留意 $C$ 的一般式為 $x^2+y^2-2x+4y-\frac{5}{2}=0$。
I 為錯誤。$C$ 的半徑
$\begin{array}{cl}
= & \sqrt{(\dfrac{2}{2})^2 +(\dfrac{4}{2})^2-(-\dfrac{5}{2})} \\
= & \sqrt{\dfrac{15}{2}} \\
\neq & 5
\end{array}$
II 為正確。留意 $PQ$ 的中點
$\begin{array}{cl}
= & \left( \dfrac{-1+4}{2}, \dfrac{2+0}{2} \right) \\
= & (\dfrac{3}{2}, 1)
\end{array}$
把以上的坐標代入 $C$ 的方程的左方,可得
$\begin{array}{cl}
& (\dfrac{3}{2})^2 +(1)^2-2(\dfrac{3}{2}) +4(1)-\dfrac{5}{2} \\
= & \dfrac{7}{4} \\
> & 0
\end{array}$
所以,$PQ$ 的中點在 $C$ 之外。
III 為正確。
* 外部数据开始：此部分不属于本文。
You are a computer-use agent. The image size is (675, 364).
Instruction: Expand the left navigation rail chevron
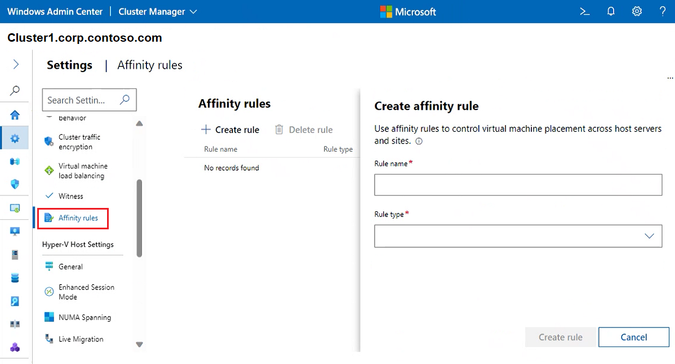16,64
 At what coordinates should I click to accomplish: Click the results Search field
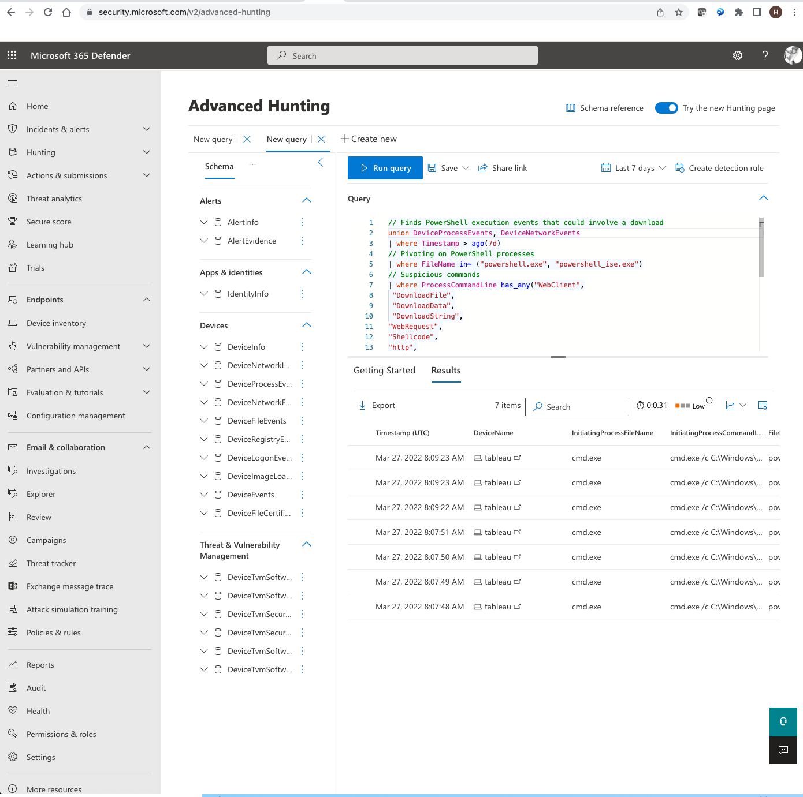(576, 406)
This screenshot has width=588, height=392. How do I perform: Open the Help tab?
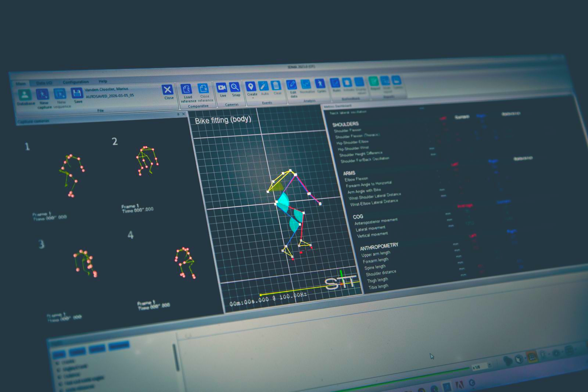(x=103, y=81)
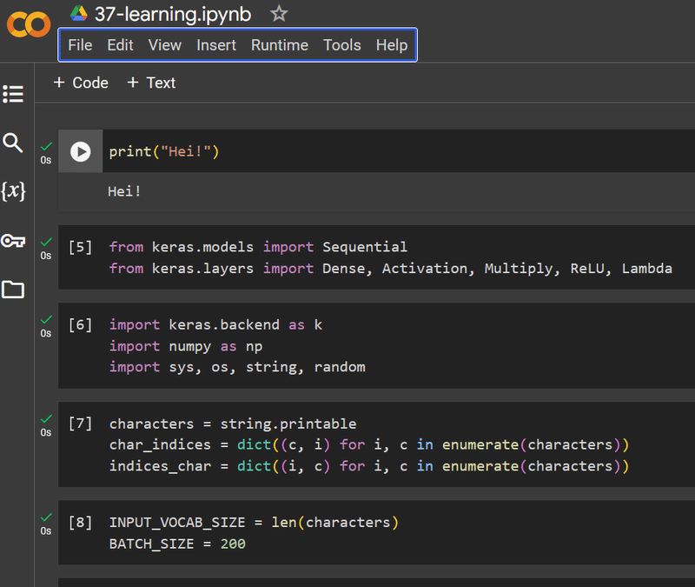
Task: Click the BATCH_SIZE = 200 code line
Action: [x=177, y=544]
留意
$\begin{array}{rcl}
G & = & \left(-\dfrac{-2}{2},-\dfrac{4}{2}\right) \\
& = & (1,-2)
\end{array}$
考慮 $\Delta PGQ$,
$\begin{array}{rcl}
PQ & = & \sqrt{(-1-4)^2+(2-0)^2} \\
& = & \sqrt{29} \\
PG & = & \sqrt{(-1-1)^2+(2-(-2))^2} \\
& = & \sqrt{20} \\
QG & = & \sqrt{(4-1)^2+(0-(-2))^2} \\
& = & \sqrt{13}
\end{array}$
則利用餘弦公式,可得
$\begin{array}{rcl}
\cos \angle PGQ & = & \dfrac{PG^2+QG^2-PQ^2}{2(PG)(QG)} \\
& = & \dfrac{20+13-29}{2(\sqrt{20})(\sqrt{13})} \\
& = & 0.124~034~734 \\
\angle PGQ & = & 82.874~983~65^\circ
\end{array}$
所以,$\angle PGQ$ 為一銳角。